In Germany, we celebrate Thanksgiving different. It’s called ‘Erntedankfest’ and it’s a traditional celebration after the harvest. It’s mostly in the church, when the church is decorated with some field crops. Germans don’t celebrate Thanksgiving that big as Americans do. But it was a great experience to make. The whole family sitting together, helping cooking and then enjoying the huge meal. When I came here I knew that Americans celebrate things bigger than we do, but I was really impressed by Thanksgiving.

One holiday, that I’m a bit upset about because we don’t have in Germany, is Halloween. It was awesome how some people decorated their house with so many scary things like witches, bats and tombstones. My host family did a really good job decorating the house and I carved a pumpkin for the first time in my life. And on the 31st October I went trick-or-treating. I expected more kids outside, but it was interesting how people dressed up.

In October we celebrate our ‘German Unit Day’ (Tag der Deutschen Einheit). From 1961 to 1989 Germany was divided into two, East Germany and West Germany. The western part was richer than the east, and the East was controlled by the government. They (DDR) spied their inhabitants so nobody would say something bad about the Eastern part. They also had lack of food. People tried to escape and risked their lives for freedom. Some made it; others were shot at the border, which had a hard security system to pass. Finally on the 3rd December 1989 the wall that divided Germany fell. Every year on the 3rd October, kids have no school to honor the day when Germany became one country again.

We have another holiday Americans don’t have. It’s called St. Nikolaus Day, and it’s on the 6th December. The night before we clean our boots, some kids in Germany have special ‘Nikolausboots’ for that day, after cleaning them we put them outside with some milk and cookies. The next morning the boot is filled with candies and small presents like maybe a book or pencils, but just if they were good. If they weren’t good they’ll get a ‘Rute’ (tree branch).
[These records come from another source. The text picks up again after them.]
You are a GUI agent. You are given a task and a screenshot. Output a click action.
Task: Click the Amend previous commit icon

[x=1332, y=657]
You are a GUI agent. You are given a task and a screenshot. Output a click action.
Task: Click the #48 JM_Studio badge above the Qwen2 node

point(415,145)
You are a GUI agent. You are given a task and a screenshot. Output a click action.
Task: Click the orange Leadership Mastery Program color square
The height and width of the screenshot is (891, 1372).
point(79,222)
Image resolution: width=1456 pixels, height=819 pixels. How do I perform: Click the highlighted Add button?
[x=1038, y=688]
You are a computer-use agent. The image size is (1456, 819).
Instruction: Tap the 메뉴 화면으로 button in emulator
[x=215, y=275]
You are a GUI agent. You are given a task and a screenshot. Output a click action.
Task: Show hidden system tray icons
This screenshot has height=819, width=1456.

Even Christmas is celebrated different in Germany. We celebrate Christmas on the 24th December; we have a huge meal as a family. There’s no special food we eat on Christmas. It’s different from family to family. In the evening we open our presents under the Christmas tree we decorated a few days or even weeks before. And same as on Nikolaus, kids who were bad get a “Rute”. There are many different traditions in Germany. Some families let the kids sing a song before they can open their presents or say a Christmas poem. The two days after that are for most families to spend the day together.

In February Germans, especially the Rhine area celebrates Carnival. It starts on the 11-11 at 11:11, but the actual carnival where everybody masquerades and they have big parades which start at Weiberfastnacht (Fat Tuesday) and ends on Aschermittwoch (Ash Wednesday) in February. On Weiberfastnacht the women are allowed to cut the men’s ties. Typical for cologne carnival is that the people shout “Kölle Alaaf!” all over the place, which means as much as ‘all above cologne’.

Those are just a few holidays in Germany. We also celebrate Easter and it’s different from region to region. In Bavaria for example they celebrate more than the North because Bavaria is more religious and traditional.